**Directions for this task:** Find the line with "10.62 Canadian Dollar (548, 206)" in the entries below. Repeat it, every following line, and the line with "Google Cloud (586, 2411)", exactly and with nothing added.

(Stored data)
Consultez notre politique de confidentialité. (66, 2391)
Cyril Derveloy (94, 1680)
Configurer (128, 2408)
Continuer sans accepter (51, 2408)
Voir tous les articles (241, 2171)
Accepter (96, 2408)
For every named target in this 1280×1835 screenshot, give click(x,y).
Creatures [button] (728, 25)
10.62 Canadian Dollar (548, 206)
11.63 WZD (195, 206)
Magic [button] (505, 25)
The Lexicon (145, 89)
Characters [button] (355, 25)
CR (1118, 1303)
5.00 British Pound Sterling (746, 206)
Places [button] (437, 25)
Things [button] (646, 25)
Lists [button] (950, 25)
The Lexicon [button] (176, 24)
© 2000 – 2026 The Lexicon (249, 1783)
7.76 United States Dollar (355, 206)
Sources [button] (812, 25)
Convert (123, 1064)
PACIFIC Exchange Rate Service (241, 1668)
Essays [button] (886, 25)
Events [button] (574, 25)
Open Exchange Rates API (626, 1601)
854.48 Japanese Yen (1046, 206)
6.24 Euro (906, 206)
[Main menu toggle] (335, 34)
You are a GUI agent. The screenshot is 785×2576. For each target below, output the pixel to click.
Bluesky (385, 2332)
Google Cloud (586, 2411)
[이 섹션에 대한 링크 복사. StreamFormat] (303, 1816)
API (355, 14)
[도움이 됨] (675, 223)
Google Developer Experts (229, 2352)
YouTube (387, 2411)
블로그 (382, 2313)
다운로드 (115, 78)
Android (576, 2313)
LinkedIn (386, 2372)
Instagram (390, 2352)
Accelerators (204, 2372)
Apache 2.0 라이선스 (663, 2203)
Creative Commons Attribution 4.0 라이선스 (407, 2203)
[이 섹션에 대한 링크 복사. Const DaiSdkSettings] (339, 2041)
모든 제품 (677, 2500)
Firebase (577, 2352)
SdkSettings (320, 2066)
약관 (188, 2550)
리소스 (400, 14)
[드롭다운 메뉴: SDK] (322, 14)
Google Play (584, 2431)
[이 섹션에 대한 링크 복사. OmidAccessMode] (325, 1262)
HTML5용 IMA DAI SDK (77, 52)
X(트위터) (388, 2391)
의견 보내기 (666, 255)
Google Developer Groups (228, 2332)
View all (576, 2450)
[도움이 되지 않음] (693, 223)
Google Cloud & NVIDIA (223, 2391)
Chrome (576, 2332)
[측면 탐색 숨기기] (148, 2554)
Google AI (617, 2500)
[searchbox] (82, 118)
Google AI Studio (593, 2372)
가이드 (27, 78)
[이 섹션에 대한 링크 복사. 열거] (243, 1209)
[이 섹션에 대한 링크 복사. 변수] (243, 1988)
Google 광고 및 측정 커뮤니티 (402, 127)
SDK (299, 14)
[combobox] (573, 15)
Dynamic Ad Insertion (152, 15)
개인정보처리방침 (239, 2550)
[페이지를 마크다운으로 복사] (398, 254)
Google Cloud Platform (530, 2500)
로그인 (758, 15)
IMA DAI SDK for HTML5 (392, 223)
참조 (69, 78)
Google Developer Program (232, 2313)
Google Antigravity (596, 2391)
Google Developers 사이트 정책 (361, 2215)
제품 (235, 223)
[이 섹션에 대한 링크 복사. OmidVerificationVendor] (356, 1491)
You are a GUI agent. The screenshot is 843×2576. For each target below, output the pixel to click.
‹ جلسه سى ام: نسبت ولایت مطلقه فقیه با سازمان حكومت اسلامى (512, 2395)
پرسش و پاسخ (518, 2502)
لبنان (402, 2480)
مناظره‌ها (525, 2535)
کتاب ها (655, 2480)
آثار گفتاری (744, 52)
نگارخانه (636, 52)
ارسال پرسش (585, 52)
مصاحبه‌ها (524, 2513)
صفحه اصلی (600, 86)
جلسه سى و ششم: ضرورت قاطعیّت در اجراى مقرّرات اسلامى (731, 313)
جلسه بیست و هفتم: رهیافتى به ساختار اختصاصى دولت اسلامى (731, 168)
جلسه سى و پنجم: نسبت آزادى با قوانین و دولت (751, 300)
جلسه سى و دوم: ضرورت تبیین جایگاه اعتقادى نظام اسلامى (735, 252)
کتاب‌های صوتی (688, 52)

**Your response:**
10.62 Canadian Dollar (548, 206)
11.63 WZD (195, 206)
Magic [button] (505, 25)
The Lexicon (145, 89)
Characters [button] (355, 25)
CR (1118, 1303)
5.00 British Pound Sterling (746, 206)
Places [button] (437, 25)
Things [button] (646, 25)
Lists [button] (950, 25)
The Lexicon [button] (176, 24)
© 2000 – 2026 The Lexicon (249, 1783)
7.76 United States Dollar (355, 206)
Sources [button] (812, 25)
Convert (123, 1064)
PACIFIC Exchange Rate Service (241, 1668)
Essays [button] (886, 25)
Events [button] (574, 25)
Open Exchange Rates API (626, 1601)
854.48 Japanese Yen (1046, 206)
6.24 Euro (906, 206)
[Main menu toggle] (335, 34)
You are a GUI agent. The screenshot is 785×2576. For each target below, output the pixel to click.
Bluesky (385, 2332)
Google Cloud (586, 2411)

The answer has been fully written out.